Как я ни сдерживался, я не мог помешать своему взгляду исподволь прокрасться по ковру к башмачкам дамы, подняться по ее голубому с золотом подолу до колен, груди, шеи, ожидая наткнуться на завешенное чадрой лицо. Но, странное дело, вместо чадры мой взгляд встретился с открытым лицом и в упор глядящими на меня глазами. И улыбкой. Тогда мой взгляд дал задний ход, спустился к ее башмачкам и стал уползать по ковру, задевая краешком плиточный пол, однако в какой-то момент вновь неудержимо устремился к ней — так погруженная в воду пробка стремится к поверхности. На ее волосы был наброшен миндиль из тонкого шелка, готовый при появлении незнакомца пасть на лицо. Но этого почему-то не произошло, хотя я и был самым настоящим незнакомцем.

Когда я вновь взглянул на нее, мне была дана возможность созерцать профиль и тронутую загаром волшебную кожу. Если нежность могла бы иметь цвет, это был бы цвет ее лица, если тайна могла бы излучать свет, это был бы свет, исходивший от него. Мои щеки покрылись испариной, руки похолодели. Счастье застучало в виски. Боже, до чего же прекрасно мое первое впечатление от Востока! Женщина, единственная в своем роде! Такой ее могли воспеть лишь поэты пустыни: лик — солнце, волосы — тень, глаза — колодцы с прохладной водой, тело — самая стройная из пальм; улыбка — мираж.

Заговорить с ней? Но как? С одного конца гостиной, сложив руки рупором? Встать? Подойти к ней? Пересесть поближе, рискуя увидеть, как с лица исчезнет улыбка и на него, как резак, упадет покров. Наши взгляды снова как бы случайно встретились, а потом разбежались, будто затеяв игру, которую, увы, нарушил некстати явившийся слуга. Сперва он предложил мне чай и сигареты, а минуту спустя, склонившись до полу, обратился по-турецки к прекрасной незнакомке. Она встала, закрыла лицо, отдала слуге кожаную сумку-мешочек и поспешила за ним к выходу!

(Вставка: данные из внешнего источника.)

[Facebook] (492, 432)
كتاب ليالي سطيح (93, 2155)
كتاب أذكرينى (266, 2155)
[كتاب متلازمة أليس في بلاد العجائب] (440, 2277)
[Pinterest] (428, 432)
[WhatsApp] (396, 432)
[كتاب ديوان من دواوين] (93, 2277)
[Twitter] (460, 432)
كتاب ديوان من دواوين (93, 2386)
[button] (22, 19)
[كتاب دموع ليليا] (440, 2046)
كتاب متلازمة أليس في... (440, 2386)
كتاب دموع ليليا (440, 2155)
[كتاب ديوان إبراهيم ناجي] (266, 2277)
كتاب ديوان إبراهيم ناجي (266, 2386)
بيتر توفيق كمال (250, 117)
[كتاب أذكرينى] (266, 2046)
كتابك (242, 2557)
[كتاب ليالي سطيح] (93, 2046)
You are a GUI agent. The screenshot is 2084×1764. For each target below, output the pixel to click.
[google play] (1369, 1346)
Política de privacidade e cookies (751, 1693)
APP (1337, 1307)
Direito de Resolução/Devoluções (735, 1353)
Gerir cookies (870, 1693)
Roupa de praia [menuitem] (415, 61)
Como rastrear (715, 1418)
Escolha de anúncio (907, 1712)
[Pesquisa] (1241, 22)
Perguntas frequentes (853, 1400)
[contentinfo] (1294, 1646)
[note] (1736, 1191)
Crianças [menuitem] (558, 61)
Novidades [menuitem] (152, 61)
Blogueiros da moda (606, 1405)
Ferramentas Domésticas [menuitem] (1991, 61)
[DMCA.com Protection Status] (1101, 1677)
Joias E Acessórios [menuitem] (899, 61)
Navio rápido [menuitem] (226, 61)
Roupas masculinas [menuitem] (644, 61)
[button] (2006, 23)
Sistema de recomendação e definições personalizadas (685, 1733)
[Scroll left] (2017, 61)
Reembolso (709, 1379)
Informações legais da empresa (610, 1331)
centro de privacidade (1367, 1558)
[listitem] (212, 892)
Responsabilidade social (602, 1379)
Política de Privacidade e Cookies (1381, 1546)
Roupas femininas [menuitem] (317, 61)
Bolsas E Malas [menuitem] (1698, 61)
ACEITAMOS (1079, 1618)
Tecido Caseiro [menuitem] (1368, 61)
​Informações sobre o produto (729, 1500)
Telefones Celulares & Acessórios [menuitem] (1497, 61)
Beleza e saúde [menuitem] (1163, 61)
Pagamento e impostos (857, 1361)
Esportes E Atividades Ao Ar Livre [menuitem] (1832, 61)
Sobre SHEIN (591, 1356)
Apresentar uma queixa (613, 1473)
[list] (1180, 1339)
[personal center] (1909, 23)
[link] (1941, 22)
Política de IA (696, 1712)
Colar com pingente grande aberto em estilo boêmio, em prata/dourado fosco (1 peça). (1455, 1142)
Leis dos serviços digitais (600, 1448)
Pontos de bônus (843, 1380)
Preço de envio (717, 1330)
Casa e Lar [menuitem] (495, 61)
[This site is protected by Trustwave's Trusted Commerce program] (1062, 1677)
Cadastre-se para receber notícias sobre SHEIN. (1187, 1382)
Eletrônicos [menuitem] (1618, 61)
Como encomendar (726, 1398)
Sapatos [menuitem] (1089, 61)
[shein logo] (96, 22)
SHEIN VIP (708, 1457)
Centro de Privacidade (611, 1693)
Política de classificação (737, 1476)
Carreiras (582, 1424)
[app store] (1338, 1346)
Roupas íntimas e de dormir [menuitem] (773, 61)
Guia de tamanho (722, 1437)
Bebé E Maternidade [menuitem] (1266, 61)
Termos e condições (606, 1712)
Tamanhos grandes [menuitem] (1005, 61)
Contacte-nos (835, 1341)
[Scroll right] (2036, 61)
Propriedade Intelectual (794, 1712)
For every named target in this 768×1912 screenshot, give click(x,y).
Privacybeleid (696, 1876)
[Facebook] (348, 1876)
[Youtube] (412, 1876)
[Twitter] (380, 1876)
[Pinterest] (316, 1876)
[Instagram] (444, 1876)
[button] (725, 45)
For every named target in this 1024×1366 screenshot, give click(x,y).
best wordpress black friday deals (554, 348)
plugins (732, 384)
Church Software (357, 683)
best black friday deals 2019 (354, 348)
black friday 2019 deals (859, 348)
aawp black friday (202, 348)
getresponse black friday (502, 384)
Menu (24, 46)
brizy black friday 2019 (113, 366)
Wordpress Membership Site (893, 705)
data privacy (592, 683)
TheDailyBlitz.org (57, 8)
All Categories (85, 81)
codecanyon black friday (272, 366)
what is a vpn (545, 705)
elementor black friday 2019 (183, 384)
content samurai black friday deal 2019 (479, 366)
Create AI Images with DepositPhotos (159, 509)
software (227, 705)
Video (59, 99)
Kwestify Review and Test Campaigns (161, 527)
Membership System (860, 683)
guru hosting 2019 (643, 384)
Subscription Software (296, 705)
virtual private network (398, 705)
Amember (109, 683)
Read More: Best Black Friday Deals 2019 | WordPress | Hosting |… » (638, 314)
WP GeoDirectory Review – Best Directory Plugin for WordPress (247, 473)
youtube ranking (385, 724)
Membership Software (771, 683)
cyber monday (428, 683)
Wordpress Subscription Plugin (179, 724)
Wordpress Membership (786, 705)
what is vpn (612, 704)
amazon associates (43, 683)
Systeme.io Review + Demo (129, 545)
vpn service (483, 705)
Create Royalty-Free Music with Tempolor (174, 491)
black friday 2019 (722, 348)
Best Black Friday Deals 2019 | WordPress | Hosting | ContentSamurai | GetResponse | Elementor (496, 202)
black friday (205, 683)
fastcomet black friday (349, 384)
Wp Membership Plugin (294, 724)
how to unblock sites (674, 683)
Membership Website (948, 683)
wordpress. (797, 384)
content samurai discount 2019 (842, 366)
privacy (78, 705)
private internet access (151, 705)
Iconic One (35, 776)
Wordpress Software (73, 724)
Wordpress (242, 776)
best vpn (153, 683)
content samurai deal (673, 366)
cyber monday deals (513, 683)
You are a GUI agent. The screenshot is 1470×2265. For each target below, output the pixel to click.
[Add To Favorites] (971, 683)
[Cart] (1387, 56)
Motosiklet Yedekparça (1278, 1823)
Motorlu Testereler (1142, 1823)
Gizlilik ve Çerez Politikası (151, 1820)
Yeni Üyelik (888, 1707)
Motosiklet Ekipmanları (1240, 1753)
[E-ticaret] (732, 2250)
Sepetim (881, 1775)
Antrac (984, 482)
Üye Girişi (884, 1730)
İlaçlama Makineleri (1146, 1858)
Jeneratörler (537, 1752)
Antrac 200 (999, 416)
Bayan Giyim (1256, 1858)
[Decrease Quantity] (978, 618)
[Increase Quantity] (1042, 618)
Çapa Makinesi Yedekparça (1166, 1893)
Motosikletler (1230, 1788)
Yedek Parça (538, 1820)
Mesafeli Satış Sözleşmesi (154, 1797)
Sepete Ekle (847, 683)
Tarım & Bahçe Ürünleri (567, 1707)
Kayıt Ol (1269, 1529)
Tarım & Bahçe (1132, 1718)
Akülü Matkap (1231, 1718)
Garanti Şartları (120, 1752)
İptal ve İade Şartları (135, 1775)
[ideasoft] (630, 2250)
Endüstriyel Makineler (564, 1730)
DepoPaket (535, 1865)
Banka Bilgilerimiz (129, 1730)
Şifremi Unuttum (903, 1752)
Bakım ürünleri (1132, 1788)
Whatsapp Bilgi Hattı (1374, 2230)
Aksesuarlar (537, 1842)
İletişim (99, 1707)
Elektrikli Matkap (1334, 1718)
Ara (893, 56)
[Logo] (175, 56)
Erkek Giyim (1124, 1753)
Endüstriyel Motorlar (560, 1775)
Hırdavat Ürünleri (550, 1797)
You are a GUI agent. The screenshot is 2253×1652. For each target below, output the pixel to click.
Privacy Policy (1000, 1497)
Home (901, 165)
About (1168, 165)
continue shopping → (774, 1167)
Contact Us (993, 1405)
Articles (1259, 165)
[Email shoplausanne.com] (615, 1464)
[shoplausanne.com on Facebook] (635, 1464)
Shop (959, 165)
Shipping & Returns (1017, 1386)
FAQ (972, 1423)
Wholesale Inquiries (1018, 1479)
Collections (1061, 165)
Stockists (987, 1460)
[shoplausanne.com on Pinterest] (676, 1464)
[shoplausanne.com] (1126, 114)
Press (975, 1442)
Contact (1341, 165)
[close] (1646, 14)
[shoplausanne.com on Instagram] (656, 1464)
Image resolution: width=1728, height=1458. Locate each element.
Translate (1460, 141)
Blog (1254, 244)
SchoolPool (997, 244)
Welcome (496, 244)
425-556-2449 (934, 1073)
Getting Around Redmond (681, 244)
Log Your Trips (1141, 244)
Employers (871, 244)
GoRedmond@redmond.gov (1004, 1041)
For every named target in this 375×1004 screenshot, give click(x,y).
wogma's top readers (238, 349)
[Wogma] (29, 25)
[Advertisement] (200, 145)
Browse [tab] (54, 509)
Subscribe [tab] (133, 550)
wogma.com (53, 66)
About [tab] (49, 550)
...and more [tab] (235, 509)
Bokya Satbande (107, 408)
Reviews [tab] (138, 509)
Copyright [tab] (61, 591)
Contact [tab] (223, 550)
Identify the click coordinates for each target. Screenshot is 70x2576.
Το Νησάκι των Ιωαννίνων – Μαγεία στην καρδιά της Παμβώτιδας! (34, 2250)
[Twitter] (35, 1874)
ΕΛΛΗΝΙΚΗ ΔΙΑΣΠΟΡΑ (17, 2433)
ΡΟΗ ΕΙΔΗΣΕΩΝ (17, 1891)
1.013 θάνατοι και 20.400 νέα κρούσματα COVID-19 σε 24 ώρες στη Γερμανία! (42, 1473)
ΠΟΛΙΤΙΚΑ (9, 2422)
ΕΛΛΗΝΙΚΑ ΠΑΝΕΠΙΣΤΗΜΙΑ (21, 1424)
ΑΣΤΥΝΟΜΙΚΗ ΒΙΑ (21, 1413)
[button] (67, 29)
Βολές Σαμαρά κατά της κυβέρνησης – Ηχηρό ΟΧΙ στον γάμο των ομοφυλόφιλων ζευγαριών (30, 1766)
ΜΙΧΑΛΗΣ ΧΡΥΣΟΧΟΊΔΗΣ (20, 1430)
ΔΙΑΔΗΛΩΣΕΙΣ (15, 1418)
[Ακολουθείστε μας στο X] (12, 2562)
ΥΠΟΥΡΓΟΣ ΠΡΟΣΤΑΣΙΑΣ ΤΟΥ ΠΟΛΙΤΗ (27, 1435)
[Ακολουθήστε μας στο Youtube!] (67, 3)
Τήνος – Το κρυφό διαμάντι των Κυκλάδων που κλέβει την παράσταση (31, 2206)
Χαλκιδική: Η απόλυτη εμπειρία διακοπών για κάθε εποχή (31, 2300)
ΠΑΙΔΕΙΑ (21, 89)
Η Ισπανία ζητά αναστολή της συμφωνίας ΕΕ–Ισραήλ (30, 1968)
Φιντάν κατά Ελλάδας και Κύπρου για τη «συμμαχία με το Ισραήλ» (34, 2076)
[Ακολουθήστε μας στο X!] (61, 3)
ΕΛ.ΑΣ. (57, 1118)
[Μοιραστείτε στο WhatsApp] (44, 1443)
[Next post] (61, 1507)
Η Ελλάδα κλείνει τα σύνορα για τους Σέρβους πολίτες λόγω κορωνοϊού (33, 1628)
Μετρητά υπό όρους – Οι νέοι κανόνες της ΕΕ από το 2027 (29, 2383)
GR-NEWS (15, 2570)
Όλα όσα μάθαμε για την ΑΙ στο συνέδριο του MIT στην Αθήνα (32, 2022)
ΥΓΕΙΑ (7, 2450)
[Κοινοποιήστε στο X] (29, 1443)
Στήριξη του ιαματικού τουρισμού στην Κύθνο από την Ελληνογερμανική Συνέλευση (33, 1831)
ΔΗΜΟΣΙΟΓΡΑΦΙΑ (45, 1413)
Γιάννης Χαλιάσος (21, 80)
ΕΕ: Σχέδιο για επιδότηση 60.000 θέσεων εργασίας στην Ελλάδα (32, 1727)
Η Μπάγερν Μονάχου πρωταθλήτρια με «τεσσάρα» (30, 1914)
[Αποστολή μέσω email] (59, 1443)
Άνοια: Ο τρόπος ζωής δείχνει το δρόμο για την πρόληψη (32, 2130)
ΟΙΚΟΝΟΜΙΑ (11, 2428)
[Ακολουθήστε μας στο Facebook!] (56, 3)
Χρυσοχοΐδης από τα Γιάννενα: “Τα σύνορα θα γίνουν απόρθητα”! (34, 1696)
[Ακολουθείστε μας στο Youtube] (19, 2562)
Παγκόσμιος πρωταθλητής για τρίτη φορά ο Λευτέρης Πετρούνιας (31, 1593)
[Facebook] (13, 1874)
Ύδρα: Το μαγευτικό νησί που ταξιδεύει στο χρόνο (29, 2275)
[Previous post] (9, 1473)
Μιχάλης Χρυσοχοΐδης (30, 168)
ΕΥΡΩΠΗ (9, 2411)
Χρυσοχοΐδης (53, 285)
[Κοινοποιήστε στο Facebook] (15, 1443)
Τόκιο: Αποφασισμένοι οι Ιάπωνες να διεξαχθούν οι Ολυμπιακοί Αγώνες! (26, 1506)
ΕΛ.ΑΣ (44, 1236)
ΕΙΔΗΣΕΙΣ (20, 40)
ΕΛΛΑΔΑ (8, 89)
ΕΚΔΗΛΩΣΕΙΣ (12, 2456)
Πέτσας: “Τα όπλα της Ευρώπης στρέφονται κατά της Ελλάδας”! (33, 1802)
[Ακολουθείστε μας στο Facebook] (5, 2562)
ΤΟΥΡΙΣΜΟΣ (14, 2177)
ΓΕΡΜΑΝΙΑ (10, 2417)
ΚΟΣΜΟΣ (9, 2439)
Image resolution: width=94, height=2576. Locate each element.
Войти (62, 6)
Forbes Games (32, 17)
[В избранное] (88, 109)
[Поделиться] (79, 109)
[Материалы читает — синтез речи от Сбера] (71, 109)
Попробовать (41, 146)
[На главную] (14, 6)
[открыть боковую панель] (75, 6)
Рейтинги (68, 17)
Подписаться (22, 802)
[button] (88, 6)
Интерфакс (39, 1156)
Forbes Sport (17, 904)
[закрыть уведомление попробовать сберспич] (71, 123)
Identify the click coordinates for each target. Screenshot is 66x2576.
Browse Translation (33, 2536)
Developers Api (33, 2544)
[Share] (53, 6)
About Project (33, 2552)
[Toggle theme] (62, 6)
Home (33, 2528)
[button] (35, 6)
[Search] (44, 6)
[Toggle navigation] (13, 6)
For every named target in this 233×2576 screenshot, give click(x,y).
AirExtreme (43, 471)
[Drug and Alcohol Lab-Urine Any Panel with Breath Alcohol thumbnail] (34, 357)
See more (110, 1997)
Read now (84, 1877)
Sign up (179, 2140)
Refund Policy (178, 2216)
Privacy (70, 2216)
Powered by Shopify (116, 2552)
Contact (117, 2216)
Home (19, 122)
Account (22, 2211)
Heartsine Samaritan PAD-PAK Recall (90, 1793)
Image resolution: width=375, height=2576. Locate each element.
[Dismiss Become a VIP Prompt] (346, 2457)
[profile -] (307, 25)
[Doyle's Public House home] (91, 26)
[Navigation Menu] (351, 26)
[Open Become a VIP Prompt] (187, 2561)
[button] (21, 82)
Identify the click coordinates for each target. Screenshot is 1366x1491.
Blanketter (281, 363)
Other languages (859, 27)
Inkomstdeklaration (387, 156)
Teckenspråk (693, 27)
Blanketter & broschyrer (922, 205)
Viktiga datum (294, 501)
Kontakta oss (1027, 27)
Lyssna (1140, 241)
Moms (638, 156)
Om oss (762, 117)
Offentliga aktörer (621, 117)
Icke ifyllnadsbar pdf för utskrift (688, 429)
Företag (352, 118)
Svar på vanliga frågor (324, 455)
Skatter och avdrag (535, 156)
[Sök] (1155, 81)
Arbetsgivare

Однако у самых дверей замедлила шаг, подождала, пока слуга удалится, обернулась ко мне и громким голосом на безукоризненном французском, более правильном, чем мой, произнесла:

— Как знать, не пересекутся ли однажды наши пути!

Что это — простая вежливость или обещание? Слова эти сопровождались шаловливой улыбкой, в которой я усмотрел и вызов, и нежный укор. И пока я с беспримерной неловкостью извлекал себя из глубокого кресла, пытаясь не уронить себя в ее глазах, она с насмешливой доброжелательностью наблюдала за мной. Ни слова больше не вылетело из ее уст. Она исчезла.

Я все еще стоял у окна, пытаясь разглядеть сквозь деревья увозивший ее фиакр, когда чей-то голос вырвал меня из состояния мечтательного оцепенения,

— Простите, что заставил вас ждать. — Джамаледдин левой рукой погасил сигару, а правую протянул мне для рукопожатия, открытого, крепкого.

— Меня зовут Бенжамен Лесаж, я прибыл сюда по рекомендации Анри Рошфора.

С этими словами я протянул ему рекомендательное письмо, которое он не читая сунул в карман, после чего раскрыл мне свои объятия и поцеловал в лоб.

— Друзья Рошфора — мои друзья, с ними я говорю не таясь.

Положив руку мне на плечо, он повел меня к деревянной лестнице, ведущей наверх.

— Надеюсь, Анри в добром здравии. Знаю, его возвращение из ссылки стало подлинным триумфом. Какое, верно, счастье он испытал, глядя на толпы парижан, собравшихся его встречать, с его именем на устах! Я читал об этом в «Энтрансижан». Он регулярно высылает мне все номера, но они приходят с опозданием. Читая их, я ощущаю, как мой слух наполняется гулом Парижа.

Джамаледдин старательно говорил по-французски, лишь иногда, когда он запинался, мне приходилось подсказывать ему слово-другое. Если я попадал в точку, он меня благодарил, в противном случае напрягал память, слегка кривя губы.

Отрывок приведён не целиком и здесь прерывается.